Evaluation of combined effects of CXCL11 and CXCL12 on tumor cell migration

To assess putative combined effects of CXCL11 and CXCL12 on cell migration, we assessed numbers of cells migrating in the presence of either CXCL12 or CXCL11 at concentrations of 1 to 100 ng/ml or a combination of both chemokines. CXCL12 and CXCL11 were almost equally potent in inducing migration of the various tumor cells, resulting in a dose-dependent, maximal 2.5–3.5-fold increase of the migration index (Fig. 1). Only MDA-MB-231 cells displayed a roughly 2-fold higher migratory response to maximal effective concentrations of CXCL11 when compared to maximal effective concentrations of CXCL12 (Fig. 1). FBS (10%), which served as a positive control, more potently increased migration of most tumor cells (A549, 8.0 + 0.9-fold; A767, 7.9 + 0.9-fold; A772, 7.4 + 1.5-fold; DLD-1, 4.4 + 0.5-fold; MDA-MB-231, 2.2 + 0.3; n = 5). All tumor cells showed statistically significant migratory responses to CXCL11 at concentrations as low as 1 ng/ml, whereas with CXCL12 at 1 ng/ml statistically significant migratory responses only occurred with A549 and A767 cells (Fig. 1). In contrast to single chemokines, CXCL12 and CXCL11 in combination more potently stimulated the migration of A549 and A767 cells, but not of the other tumor cells. Of note, in both tumor cell types enhanced migratory responses only occurred with low to medium concentrations (1–10 ng/ml), but not with high concentrations (100 ng/ml) of the chemokines. To determine whether the combined effects of CXCL12 and CXCL11 on the migration A549 and A767 cells are additive or synergistic in nature, we tested migratory cell responses to constant concentrations (10 ng/ml) of one chemokine and increasing concentrations (1 ng/ml to 100 ng/ml) of the other chemokine (Fig. 2). We defined additive effects as the sum of single effects and synergistic effects as a surplus of the sum. We found that addition of concentrations as low as 1 ng/ml of the respective other chemokine was sufficient to increase the migration index of A549 and A767 cells by 1.6-fold to 2.3-fold, implying that CXCL12 and CXCL11 exert synergistic effects on cell migration.

Fig. 1
figure 1

Combined effects of CXCL12 and CXCL11 on tumor cell migration. Chemotactic responses of tumor cells to the indicated concentrations of CXCL12, CXCL11, or a combination of both chemokines were assessed in a modified Boyden chamber for 4 h.

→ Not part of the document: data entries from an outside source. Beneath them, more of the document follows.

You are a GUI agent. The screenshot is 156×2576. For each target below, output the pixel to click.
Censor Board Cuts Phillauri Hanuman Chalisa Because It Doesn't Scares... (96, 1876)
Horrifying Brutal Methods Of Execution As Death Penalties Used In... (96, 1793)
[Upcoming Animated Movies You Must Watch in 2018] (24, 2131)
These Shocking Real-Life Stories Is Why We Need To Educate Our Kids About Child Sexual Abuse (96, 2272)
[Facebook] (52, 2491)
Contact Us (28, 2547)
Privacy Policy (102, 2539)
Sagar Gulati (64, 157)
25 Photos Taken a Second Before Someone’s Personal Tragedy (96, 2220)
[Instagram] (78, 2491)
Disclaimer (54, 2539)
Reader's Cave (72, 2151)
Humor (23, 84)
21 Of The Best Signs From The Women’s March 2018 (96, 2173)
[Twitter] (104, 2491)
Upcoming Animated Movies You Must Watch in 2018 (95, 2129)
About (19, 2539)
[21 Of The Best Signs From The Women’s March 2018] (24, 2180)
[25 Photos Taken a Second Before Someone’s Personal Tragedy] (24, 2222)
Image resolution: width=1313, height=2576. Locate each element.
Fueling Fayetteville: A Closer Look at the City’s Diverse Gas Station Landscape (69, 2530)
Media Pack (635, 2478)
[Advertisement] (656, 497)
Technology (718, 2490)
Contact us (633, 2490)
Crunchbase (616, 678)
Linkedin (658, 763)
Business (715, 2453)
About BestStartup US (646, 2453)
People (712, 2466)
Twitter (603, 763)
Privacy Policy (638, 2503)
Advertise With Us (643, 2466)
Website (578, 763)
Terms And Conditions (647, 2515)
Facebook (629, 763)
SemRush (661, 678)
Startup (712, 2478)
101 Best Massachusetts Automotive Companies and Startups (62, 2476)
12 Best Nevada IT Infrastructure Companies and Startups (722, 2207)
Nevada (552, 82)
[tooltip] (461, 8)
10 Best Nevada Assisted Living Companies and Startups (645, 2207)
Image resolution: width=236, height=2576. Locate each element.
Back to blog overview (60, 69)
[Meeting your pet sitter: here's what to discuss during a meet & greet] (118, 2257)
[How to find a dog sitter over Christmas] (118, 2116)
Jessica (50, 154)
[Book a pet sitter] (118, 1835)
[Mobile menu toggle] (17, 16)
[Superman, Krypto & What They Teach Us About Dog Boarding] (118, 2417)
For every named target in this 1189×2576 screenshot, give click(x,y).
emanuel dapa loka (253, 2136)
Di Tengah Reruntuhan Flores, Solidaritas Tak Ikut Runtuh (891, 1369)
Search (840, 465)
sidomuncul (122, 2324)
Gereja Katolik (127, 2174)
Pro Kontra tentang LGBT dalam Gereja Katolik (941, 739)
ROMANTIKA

The number of cells migrating in the absence of chemokines was set to 1. Migration index was calculated as the ration of cells migrating in the presence and absence of chemokines. Data represent average migration index (+SD) as determined in 4–9 experiments. CXCL12 and CXCL11 induced chemotaxis of the various tumor cells in a dose-dependent manner. At low to medium concentrations, CXCL12 in combination with CXCL11 additively promoted migration of A549 and A767 cells. # p < 0.05, single treatment vs. control. § p < 0.05 double treatment vs. single treatments

Fig. 2
figure 2

CXCL11 and CXCL12 synergistically promote migration of A549 and A767 cells. To define whether CXCL11 and CXCL12 additively or synergistically affect cell migration, chemotactic responses of A549 and A767 cells were determined in the presence of a constant concentration of one chemokine (10 ng/ml) and increasing concentrations of the respective other chemokine (1 ng/ml – 100 ng/ml). Migration index was assessed as described in Fig. 1. Data represent average migration index (+SD) as determined in 4–10 experiments. Addition of the respective other chemokine at concentrations as low as 1 ng/ml already increased migration by 1.6-fold to 2.3-fold, indicative for synergistic effects of chemokines on cell migration

Together, these findings establish that CXCL12 and CXCL11 synergistically control migration of some, but not of all tumor cells. Since A549 and A767 cells use distinctly different receptor(s) combinations to mediate migratory responses of CXCL12 and CXCL11 (see additional files 2 and 4), these findings further imply that the occurrence of combined effects does not depend on the functional organization of the CXCL12- and CXCL11-systems in individual tumor cells.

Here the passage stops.